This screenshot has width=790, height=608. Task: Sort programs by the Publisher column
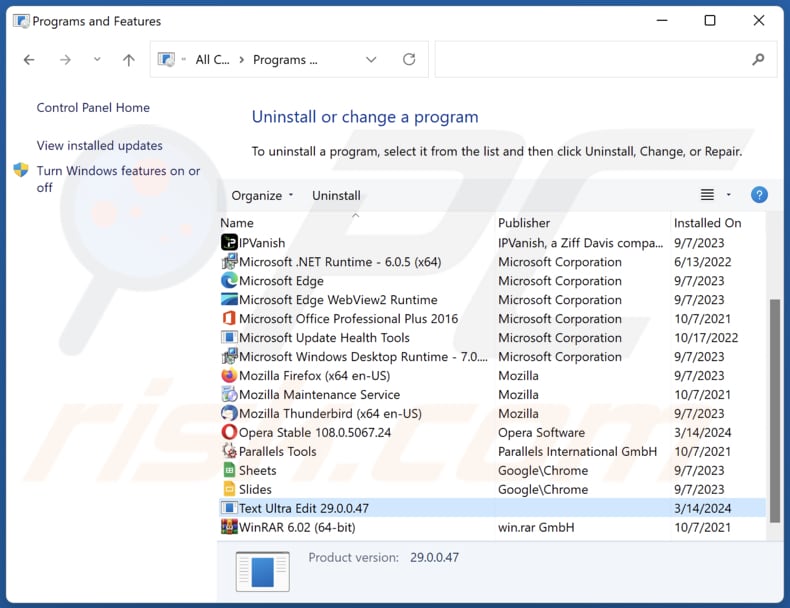524,223
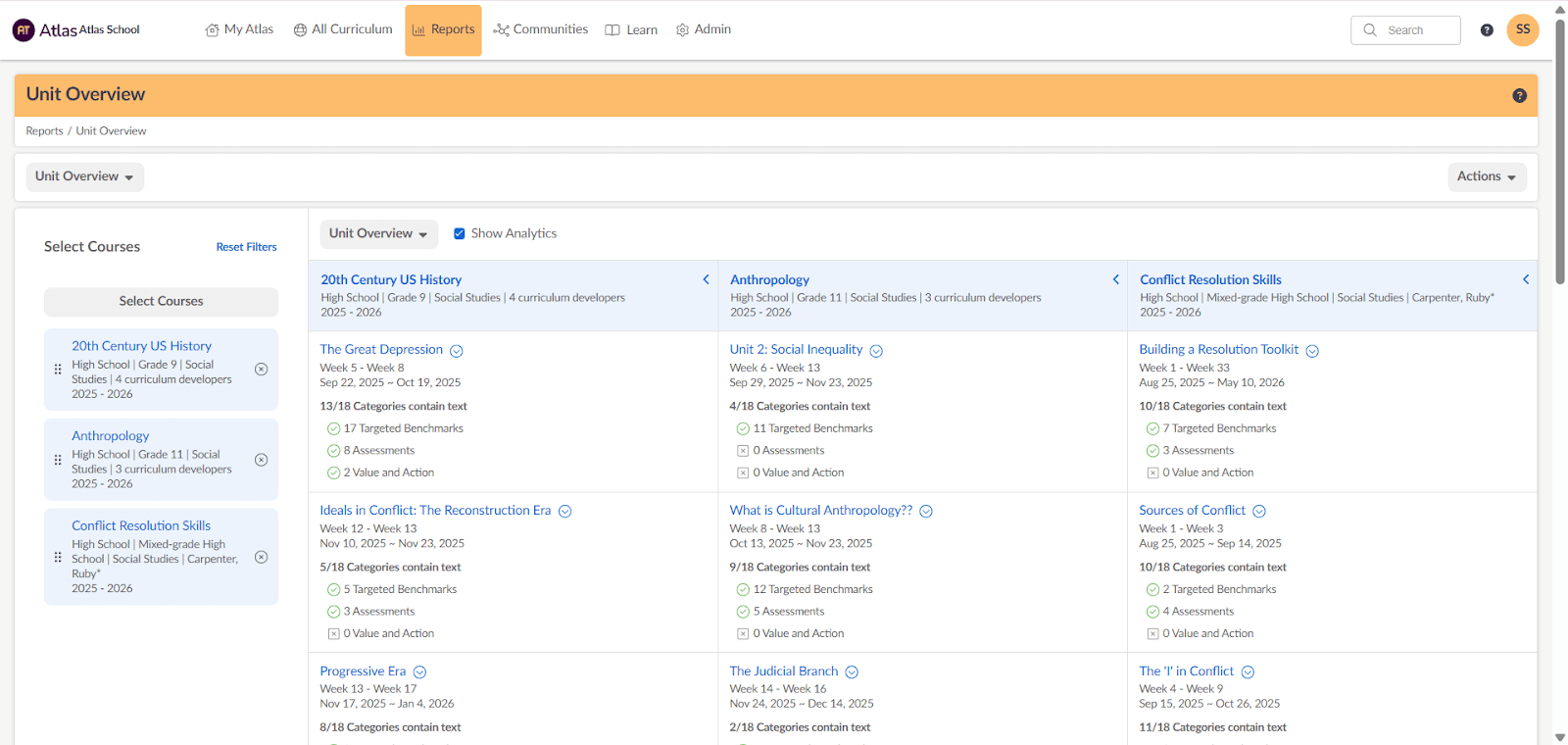Screen dimensions: 1568x745
Task: Click the help icon in Unit Overview header
Action: 1519,95
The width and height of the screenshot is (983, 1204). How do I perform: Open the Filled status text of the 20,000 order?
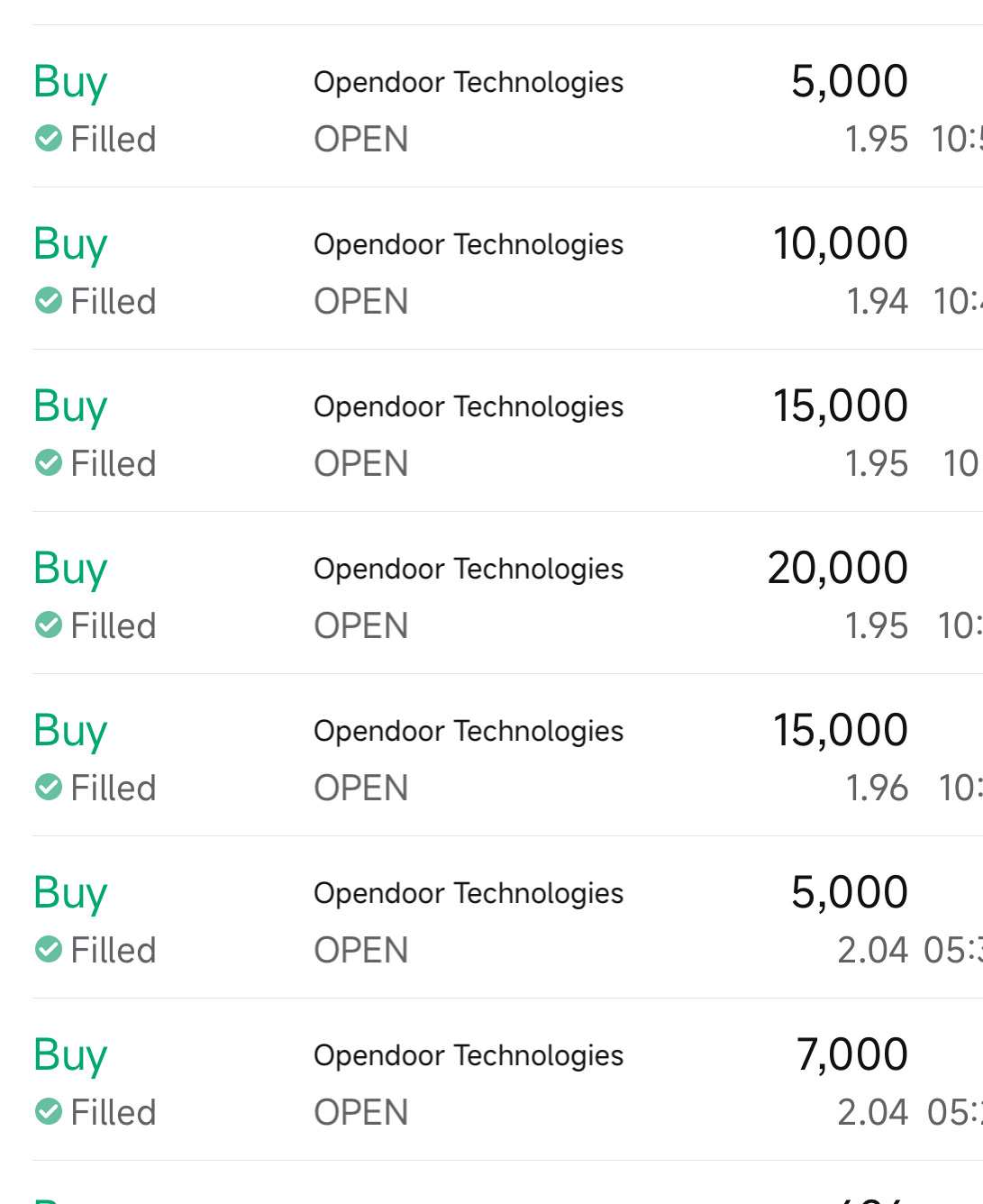114,625
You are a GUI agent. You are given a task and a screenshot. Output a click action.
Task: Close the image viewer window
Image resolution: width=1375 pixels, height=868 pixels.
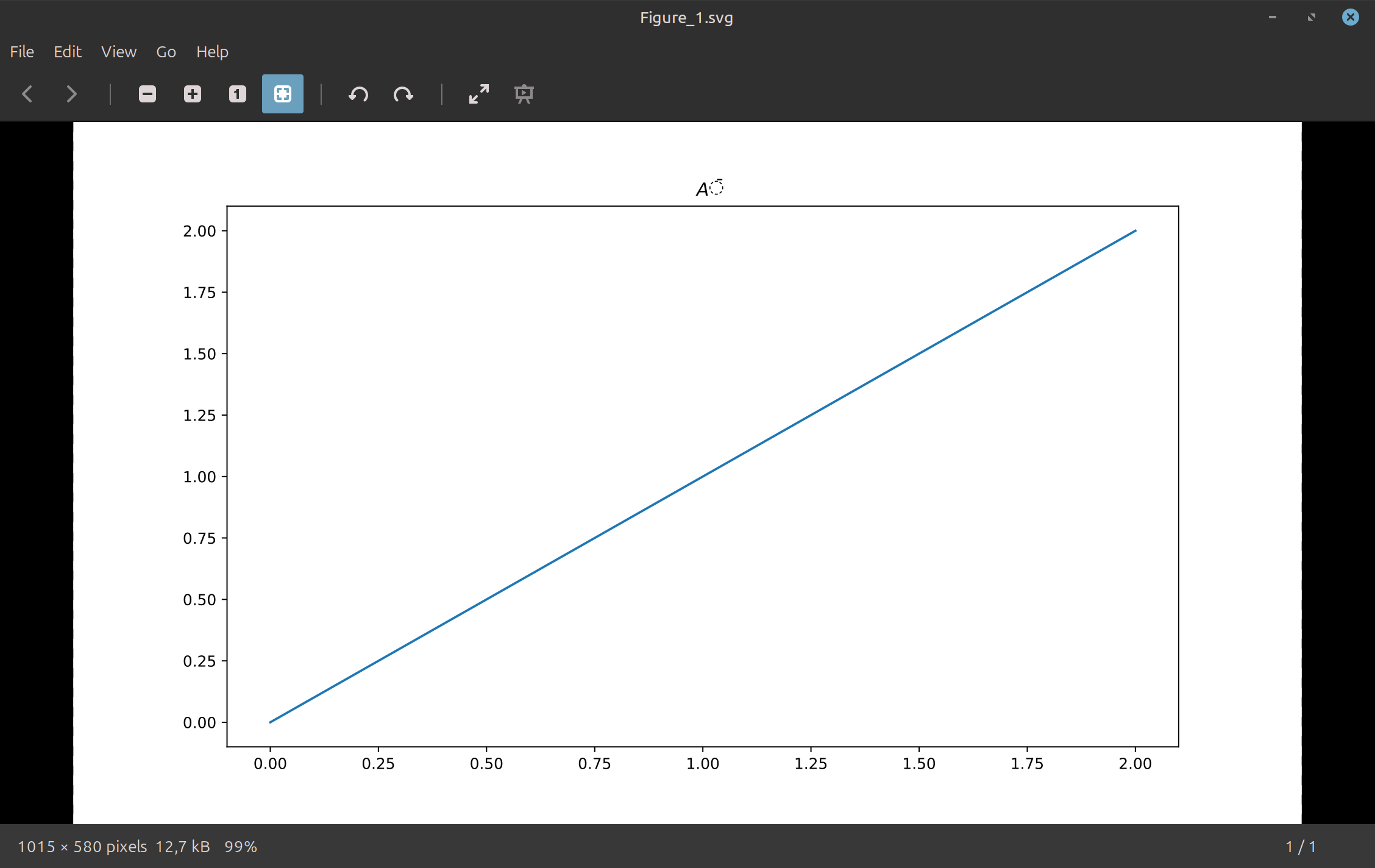[1350, 17]
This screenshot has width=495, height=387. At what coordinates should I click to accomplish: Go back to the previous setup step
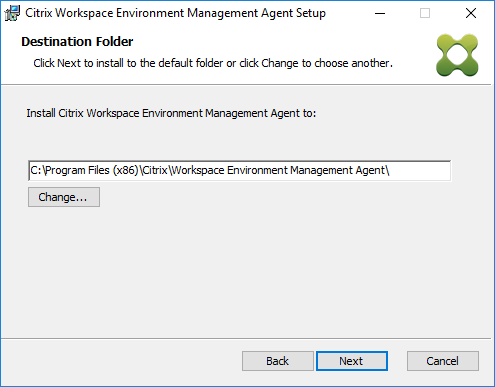point(278,361)
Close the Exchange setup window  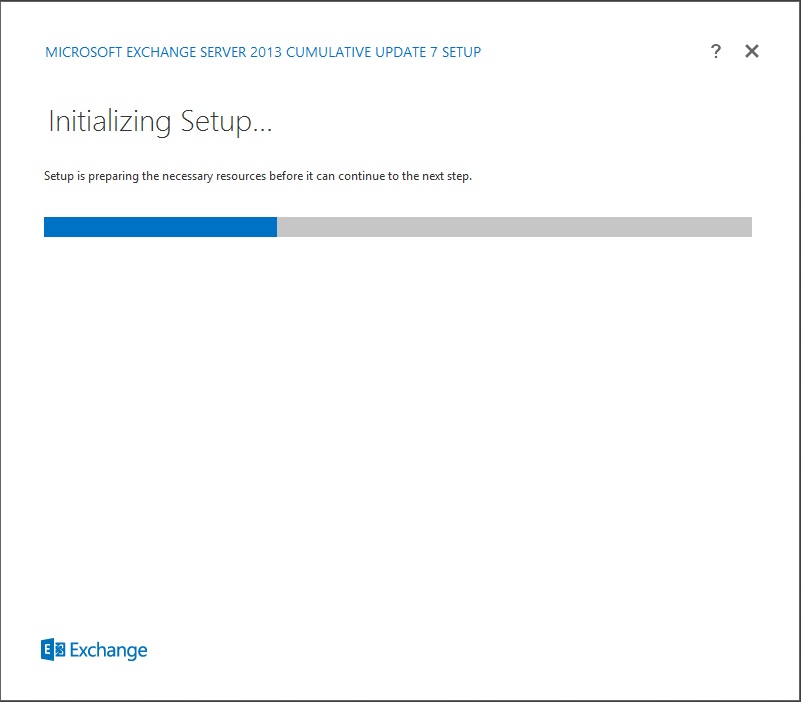(x=752, y=52)
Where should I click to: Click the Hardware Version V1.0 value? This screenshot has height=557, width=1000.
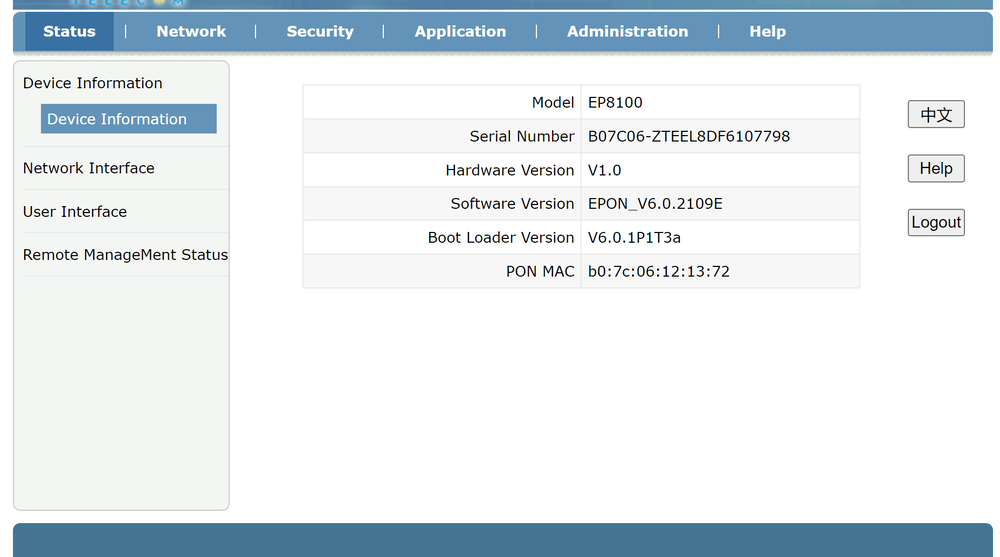point(605,170)
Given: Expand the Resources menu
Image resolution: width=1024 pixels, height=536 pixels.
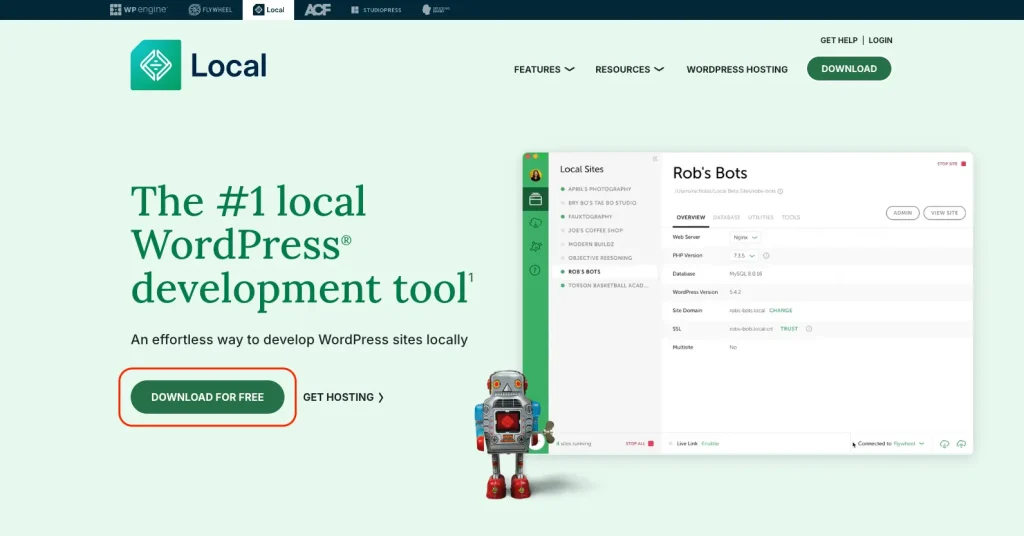Looking at the screenshot, I should (x=629, y=70).
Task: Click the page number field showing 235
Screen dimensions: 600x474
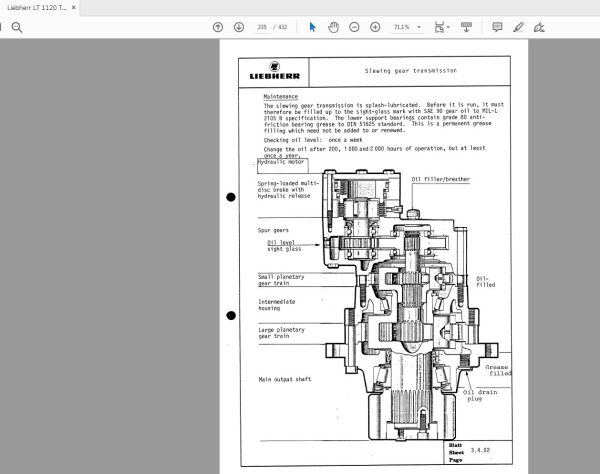Action: tap(262, 27)
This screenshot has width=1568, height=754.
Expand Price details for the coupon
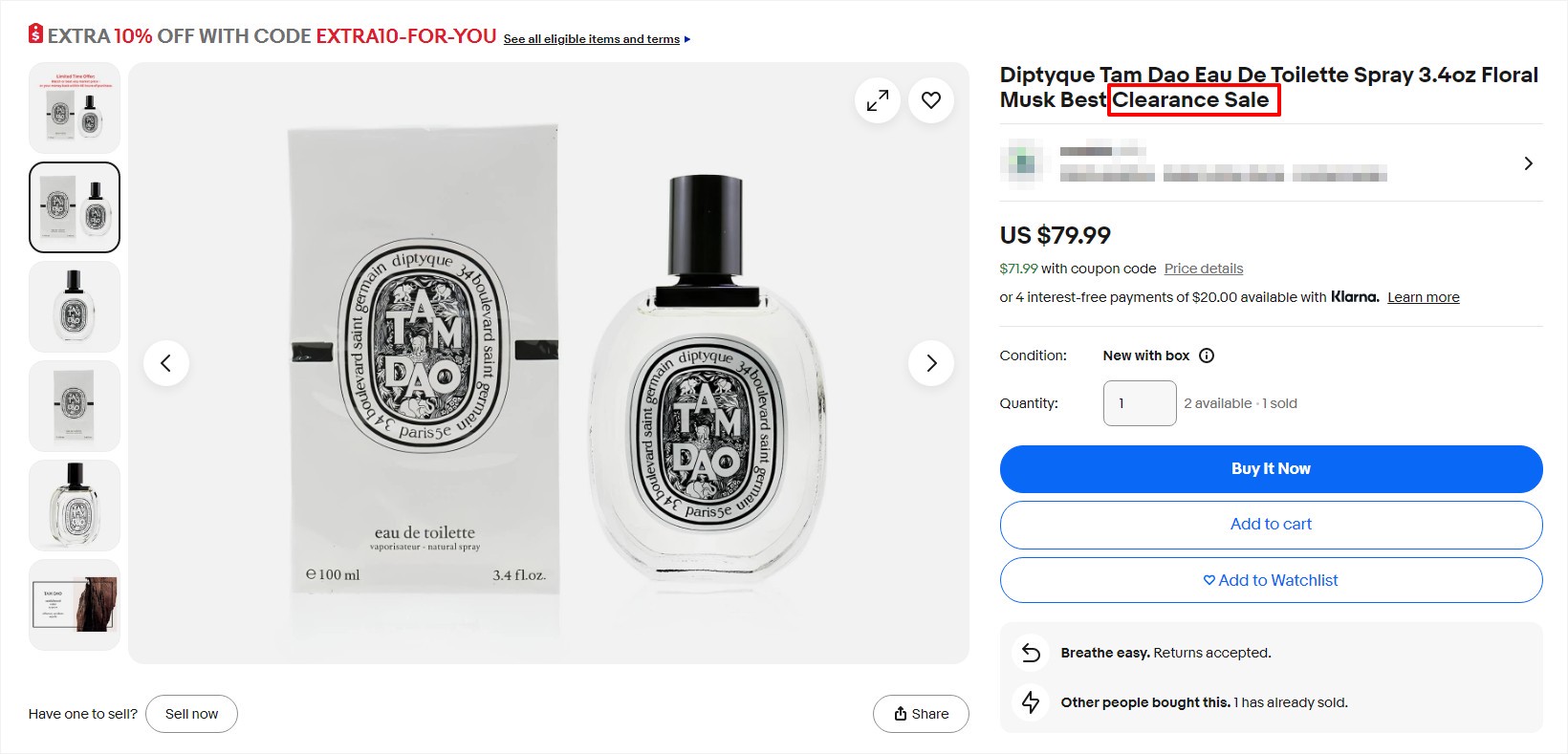coord(1203,269)
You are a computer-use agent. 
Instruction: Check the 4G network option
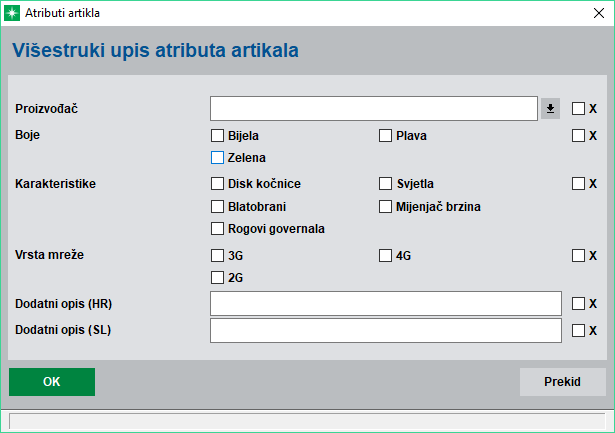pos(385,256)
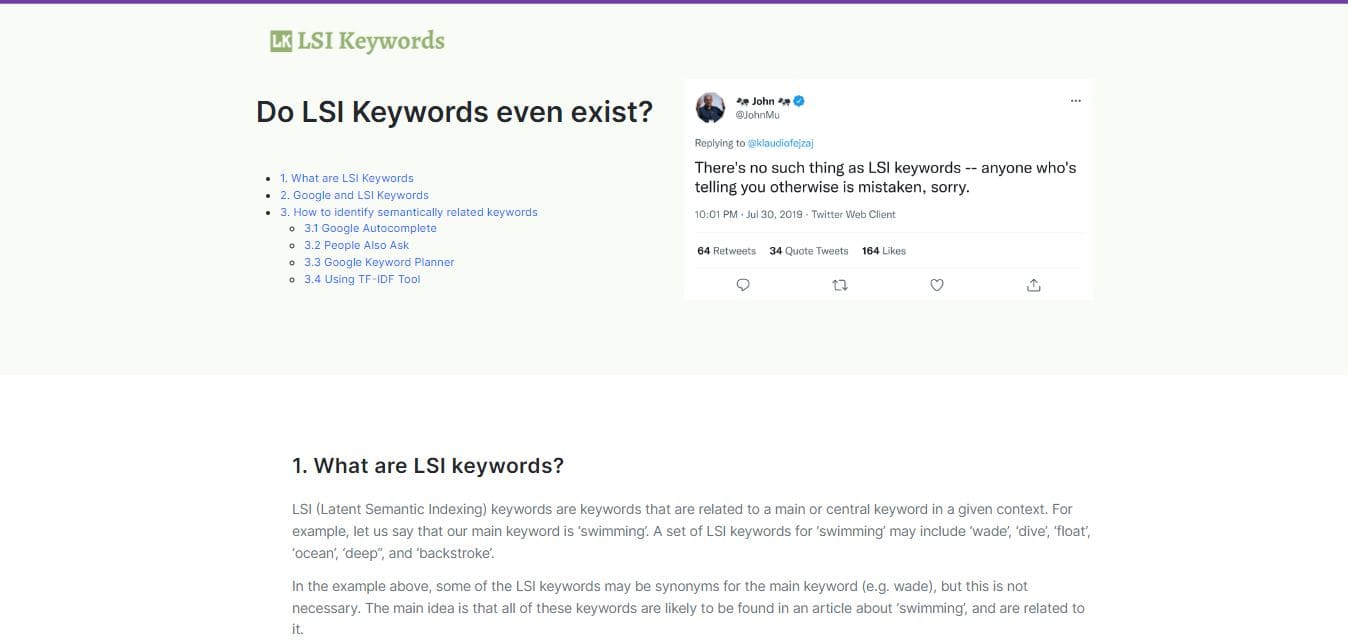The height and width of the screenshot is (643, 1348).
Task: Click the blue verified badge next to John
Action: [x=797, y=100]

» **EXERCISE BRIEF**
Starting with the line containing "This screenshot has width=1568, height=754." and going on through the end of the records, give those lines again with "coupon" switched to "voucher" and everything else unchanged. Leave the pictures out.

» **COMPLETED TASK**
This screenshot has width=1568, height=754.
Expand Price details for the voucher
coord(1203,269)
You are a computer-use agent. 
Instruction: Check the 4G network option
pos(385,256)
The height and width of the screenshot is (643, 1348).
Task: Click the blue verified badge next to John
Action: [x=797, y=100]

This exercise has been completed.